* Data section

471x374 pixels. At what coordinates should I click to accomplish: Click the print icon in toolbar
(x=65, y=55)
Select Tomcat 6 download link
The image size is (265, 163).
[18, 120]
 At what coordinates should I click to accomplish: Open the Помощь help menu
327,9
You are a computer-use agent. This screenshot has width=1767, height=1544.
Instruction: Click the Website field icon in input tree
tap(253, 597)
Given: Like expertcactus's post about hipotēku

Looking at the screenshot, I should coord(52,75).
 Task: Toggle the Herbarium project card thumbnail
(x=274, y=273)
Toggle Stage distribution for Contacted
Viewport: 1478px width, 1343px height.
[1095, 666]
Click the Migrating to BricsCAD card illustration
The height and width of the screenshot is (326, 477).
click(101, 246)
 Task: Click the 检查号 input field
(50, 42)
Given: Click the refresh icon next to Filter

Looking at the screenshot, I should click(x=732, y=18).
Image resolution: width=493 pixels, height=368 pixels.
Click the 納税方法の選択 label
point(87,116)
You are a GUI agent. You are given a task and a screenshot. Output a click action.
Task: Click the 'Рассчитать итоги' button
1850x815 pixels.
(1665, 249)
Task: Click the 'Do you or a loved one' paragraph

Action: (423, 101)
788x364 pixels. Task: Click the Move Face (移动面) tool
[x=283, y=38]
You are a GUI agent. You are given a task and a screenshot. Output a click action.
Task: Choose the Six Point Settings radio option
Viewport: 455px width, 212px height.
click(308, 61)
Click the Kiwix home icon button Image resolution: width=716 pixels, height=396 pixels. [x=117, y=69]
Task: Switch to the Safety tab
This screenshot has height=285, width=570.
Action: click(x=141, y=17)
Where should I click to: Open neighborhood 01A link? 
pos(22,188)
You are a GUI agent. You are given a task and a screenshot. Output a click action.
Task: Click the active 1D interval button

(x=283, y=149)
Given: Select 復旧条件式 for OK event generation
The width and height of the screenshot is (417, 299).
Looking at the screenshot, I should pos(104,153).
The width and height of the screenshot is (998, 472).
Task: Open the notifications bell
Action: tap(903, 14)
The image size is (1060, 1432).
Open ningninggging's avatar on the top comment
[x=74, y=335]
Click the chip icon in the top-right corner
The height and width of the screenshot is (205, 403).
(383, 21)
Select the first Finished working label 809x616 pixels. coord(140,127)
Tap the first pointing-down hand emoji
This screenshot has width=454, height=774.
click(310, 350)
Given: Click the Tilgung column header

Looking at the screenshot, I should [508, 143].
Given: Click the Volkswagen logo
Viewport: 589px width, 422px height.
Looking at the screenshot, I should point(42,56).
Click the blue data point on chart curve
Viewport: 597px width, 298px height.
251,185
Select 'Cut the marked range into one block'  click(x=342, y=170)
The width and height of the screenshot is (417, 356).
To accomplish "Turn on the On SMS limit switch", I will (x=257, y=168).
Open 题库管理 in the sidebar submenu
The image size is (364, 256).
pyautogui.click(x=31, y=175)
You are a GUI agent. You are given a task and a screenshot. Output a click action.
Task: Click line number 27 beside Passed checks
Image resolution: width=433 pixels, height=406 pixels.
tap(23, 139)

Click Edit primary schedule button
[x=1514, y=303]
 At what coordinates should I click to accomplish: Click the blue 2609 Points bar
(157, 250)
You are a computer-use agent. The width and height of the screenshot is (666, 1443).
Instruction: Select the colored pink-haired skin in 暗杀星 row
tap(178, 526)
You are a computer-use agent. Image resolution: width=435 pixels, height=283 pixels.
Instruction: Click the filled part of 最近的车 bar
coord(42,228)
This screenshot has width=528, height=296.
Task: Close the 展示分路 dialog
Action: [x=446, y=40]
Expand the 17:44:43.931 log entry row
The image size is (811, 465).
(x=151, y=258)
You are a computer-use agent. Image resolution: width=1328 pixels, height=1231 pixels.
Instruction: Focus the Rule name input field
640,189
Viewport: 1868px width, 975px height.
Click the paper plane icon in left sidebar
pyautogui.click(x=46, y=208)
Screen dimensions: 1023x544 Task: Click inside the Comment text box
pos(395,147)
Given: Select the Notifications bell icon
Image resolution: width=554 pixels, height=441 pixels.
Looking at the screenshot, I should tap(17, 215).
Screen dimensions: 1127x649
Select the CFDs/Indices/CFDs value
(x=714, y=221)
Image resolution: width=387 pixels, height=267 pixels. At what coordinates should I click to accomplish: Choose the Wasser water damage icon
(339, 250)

* Problem
Output the entries above word for word.

* Exercise output
471x374 pixels. At what coordinates should I click to accomplish: Click the print icon in toolbar
(x=65, y=55)
Select Tomcat 6 download link
The image size is (265, 163).
[18, 120]
 At what coordinates should I click to accomplish: Open the Помощь help menu
327,9
You are a computer-use agent. This screenshot has width=1767, height=1544.
Instruction: Click the Website field icon in input tree
tap(253, 597)
Given: Like expertcactus's post about hipotēku

Looking at the screenshot, I should coord(52,75).
 Task: Toggle the Herbarium project card thumbnail
(x=274, y=273)
Toggle Stage distribution for Contacted
Viewport: 1478px width, 1343px height.
[1095, 666]
Click the Migrating to BricsCAD card illustration
The height and width of the screenshot is (326, 477).
click(101, 246)
 Task: Click the 检查号 input field
(50, 42)
Given: Click the refresh icon next to Filter

Looking at the screenshot, I should click(x=732, y=18).
Image resolution: width=493 pixels, height=368 pixels.
Click the 納税方法の選択 label
point(87,116)
You are a GUI agent. You are given a task and a screenshot. Output a click action.
Task: Click the 'Рассчитать итоги' button
1850x815 pixels.
(1665, 249)
Task: Click the 'Do you or a loved one' paragraph

Action: (423, 101)
788x364 pixels. Task: Click the Move Face (移动面) tool
[x=283, y=38]
You are a GUI agent. You are given a task and a screenshot. Output a click action.
Task: Choose the Six Point Settings radio option
Viewport: 455px width, 212px height.
click(308, 61)
Click the Kiwix home icon button Image resolution: width=716 pixels, height=396 pixels. [x=117, y=69]
Task: Switch to the Safety tab
This screenshot has height=285, width=570.
Action: click(x=141, y=17)
Where should I click to: Open neighborhood 01A link? 
pos(22,188)
You are a GUI agent. You are given a task and a screenshot. Output a click action.
Task: Click the active 1D interval button

(x=283, y=149)
Given: Select 復旧条件式 for OK event generation
The width and height of the screenshot is (417, 299).
Looking at the screenshot, I should pos(104,153).
The width and height of the screenshot is (998, 472).
Task: Open the notifications bell
Action: tap(903, 14)
The image size is (1060, 1432).
Open ningninggging's avatar on the top comment
[x=74, y=335]
Click the chip icon in the top-right corner
The height and width of the screenshot is (205, 403).
(383, 21)
Select the first Finished working label 809x616 pixels. coord(140,127)
Tap the first pointing-down hand emoji
This screenshot has width=454, height=774.
click(310, 350)
Given: Click the Tilgung column header

Looking at the screenshot, I should [508, 143].
Given: Click the Volkswagen logo
Viewport: 589px width, 422px height.
Looking at the screenshot, I should point(42,56).
Click the blue data point on chart curve
Viewport: 597px width, 298px height.
251,185
Select 'Cut the marked range into one block'  click(x=342, y=170)
The width and height of the screenshot is (417, 356).
To accomplish "Turn on the On SMS limit switch", I will (x=257, y=168).
Open 题库管理 in the sidebar submenu
The image size is (364, 256).
pyautogui.click(x=31, y=175)
You are a GUI agent. You are given a task and a screenshot. Output a click action.
Task: Click line number 27 beside Passed checks
Image resolution: width=433 pixels, height=406 pixels.
tap(23, 139)

Click Edit primary schedule button
[x=1514, y=303]
 At what coordinates should I click to accomplish: Click the blue 2609 Points bar
(157, 250)
You are a computer-use agent. The width and height of the screenshot is (666, 1443).
Instruction: Select the colored pink-haired skin in 暗杀星 row
tap(178, 526)
You are a computer-use agent. Image resolution: width=435 pixels, height=283 pixels.
Instruction: Click the filled part of 最近的车 bar
coord(42,228)
This screenshot has width=528, height=296.
Task: Close the 展示分路 dialog
Action: [x=446, y=40]
Expand the 17:44:43.931 log entry row
The image size is (811, 465).
(x=151, y=258)
You are a computer-use agent. Image resolution: width=1328 pixels, height=1231 pixels.
Instruction: Focus the Rule name input field
640,189
Viewport: 1868px width, 975px height.
Click the paper plane icon in left sidebar
pyautogui.click(x=46, y=208)
Screen dimensions: 1023x544 Task: Click inside the Comment text box
pos(395,147)
Given: Select the Notifications bell icon
Image resolution: width=554 pixels, height=441 pixels.
Looking at the screenshot, I should tap(17, 215).
Screen dimensions: 1127x649
Select the CFDs/Indices/CFDs value
(x=714, y=221)
Image resolution: width=387 pixels, height=267 pixels. At what coordinates should I click to accomplish: Choose the Wasser water damage icon
(339, 250)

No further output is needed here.